KarmaTS: A Universal Simulation Platform for Multivariate Time Series with Functional Causal Dynamics
This provides a tool for researchers in causal inference and time series analysis to augment real-world datasets and test algorithms under controlled conditions, though it is incremental as it builds on existing simulation and causal modeling concepts.
The authors tackled the challenge of limited access to physiological multivariate time series data by developing KarmaTS, a platform that generates synthetic data with known causal dynamics, enabling flexible validation and benchmarking of causal discovery algorithms through expert-informed simulation.

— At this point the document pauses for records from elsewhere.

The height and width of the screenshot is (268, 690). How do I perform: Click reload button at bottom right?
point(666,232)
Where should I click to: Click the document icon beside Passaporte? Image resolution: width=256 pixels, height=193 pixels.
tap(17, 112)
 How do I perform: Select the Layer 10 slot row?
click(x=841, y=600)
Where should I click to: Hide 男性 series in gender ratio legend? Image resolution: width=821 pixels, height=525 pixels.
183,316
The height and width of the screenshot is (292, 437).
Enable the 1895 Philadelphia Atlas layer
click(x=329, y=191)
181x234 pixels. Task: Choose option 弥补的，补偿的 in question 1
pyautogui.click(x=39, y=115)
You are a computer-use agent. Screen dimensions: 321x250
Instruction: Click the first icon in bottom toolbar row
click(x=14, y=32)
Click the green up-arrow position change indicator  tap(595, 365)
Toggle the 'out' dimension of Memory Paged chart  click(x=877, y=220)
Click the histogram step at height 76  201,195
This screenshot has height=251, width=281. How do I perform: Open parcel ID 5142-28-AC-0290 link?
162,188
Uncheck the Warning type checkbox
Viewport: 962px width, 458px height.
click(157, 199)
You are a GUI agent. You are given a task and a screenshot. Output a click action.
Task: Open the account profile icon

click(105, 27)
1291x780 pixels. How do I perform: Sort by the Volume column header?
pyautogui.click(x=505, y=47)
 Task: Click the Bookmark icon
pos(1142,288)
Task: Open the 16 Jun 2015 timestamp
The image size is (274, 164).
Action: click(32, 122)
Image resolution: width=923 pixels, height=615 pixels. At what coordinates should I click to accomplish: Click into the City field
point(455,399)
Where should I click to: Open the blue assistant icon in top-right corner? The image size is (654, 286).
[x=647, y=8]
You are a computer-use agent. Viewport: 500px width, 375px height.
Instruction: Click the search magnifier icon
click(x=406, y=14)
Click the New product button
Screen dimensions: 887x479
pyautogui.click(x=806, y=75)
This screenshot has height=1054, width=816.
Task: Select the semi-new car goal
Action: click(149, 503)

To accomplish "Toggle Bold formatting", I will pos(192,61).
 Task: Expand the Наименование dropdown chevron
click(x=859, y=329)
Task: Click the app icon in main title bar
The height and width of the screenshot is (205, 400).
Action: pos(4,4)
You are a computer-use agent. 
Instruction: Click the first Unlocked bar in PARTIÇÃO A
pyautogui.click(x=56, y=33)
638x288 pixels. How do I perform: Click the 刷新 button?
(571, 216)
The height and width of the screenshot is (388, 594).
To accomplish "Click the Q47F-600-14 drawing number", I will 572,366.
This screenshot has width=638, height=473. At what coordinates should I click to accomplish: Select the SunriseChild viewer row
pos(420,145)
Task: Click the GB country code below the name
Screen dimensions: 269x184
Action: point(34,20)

We introduce KarmaTS, an interactive framework for constructing lag-indexed, executable spatiotemporal causal graphical models for multivariate time series (MTS) simulation. Motivated by the challenge of access-restricted physiological data, KarmaTS generates synthetic MTS with known causal dynamics and augments real-world datasets with expert knowledge. The system constructs a discrete-time structural causal process (DSCP) by combining expert knowledge and algorithmic proposals in a mixed-initiative, human-in-the-loop workflow. The resulting DSCP supports simulation and causal interventions, including those under user-specified distribution shifts. KarmaTS handles mixed variable types, contemporaneous and lagged edges, and modular edge functionals ranging from parameterizable templates to neural network models. Together, these features enable flexible validation and benchmarking of causal discovery algorithms through expert-informed simulation.